TASK INSTRUCTIONS - Please return each of the entries exactly, minus their pictures.
·····
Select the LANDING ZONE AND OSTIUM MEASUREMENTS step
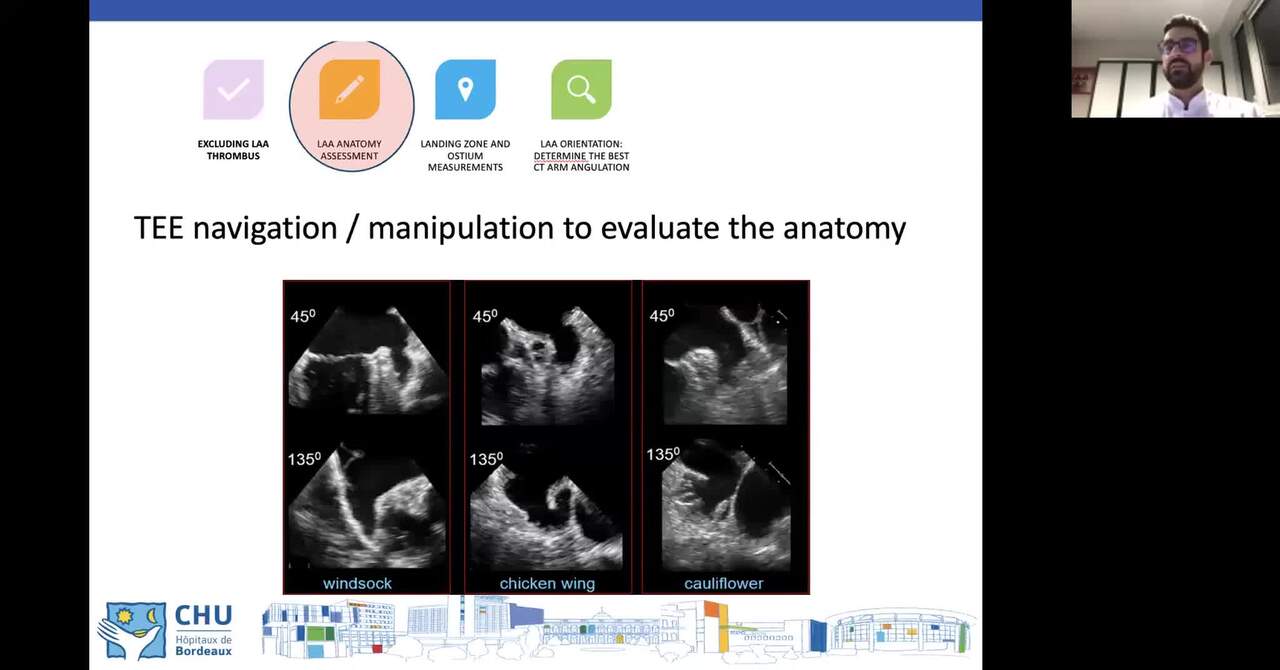Image resolution: width=1280 pixels, height=670 pixels. coord(465,155)
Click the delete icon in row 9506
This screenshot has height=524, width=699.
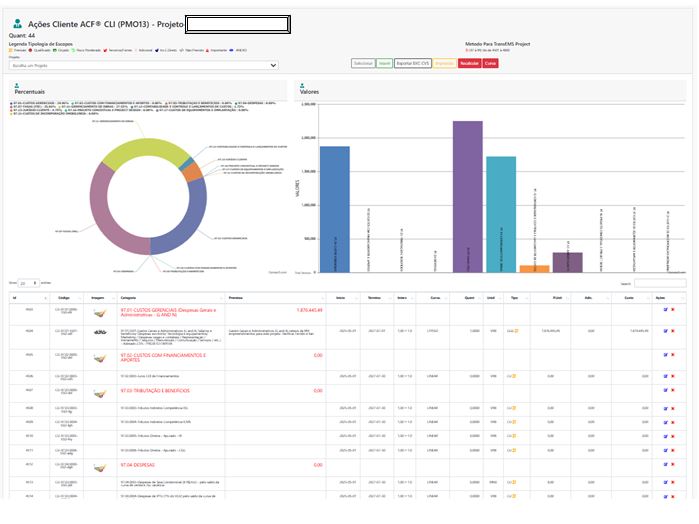click(x=672, y=375)
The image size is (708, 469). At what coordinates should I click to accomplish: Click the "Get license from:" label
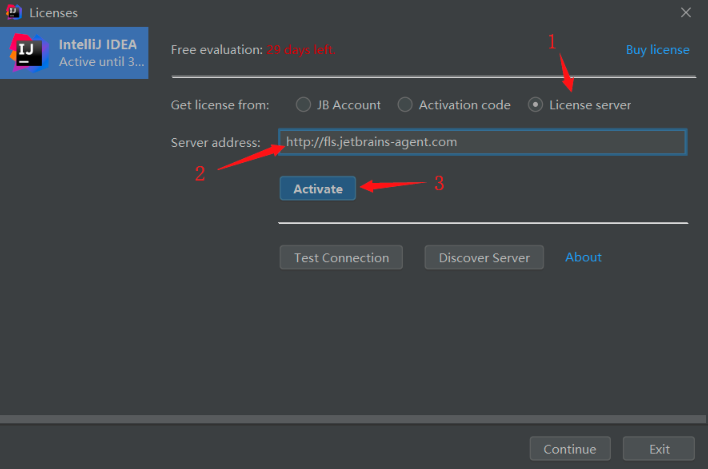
·····
REPLY TO THE EXERCISE -
Select the LANDING ZONE AND OSTIUM MEASUREMENTS step
Image resolution: width=1280 pixels, height=670 pixels. coord(465,155)
Click the delete icon in row 9506
This screenshot has height=524, width=699.
click(x=672, y=375)
The image size is (708, 469). At what coordinates should I click to accomplish: Click the "Get license from:" label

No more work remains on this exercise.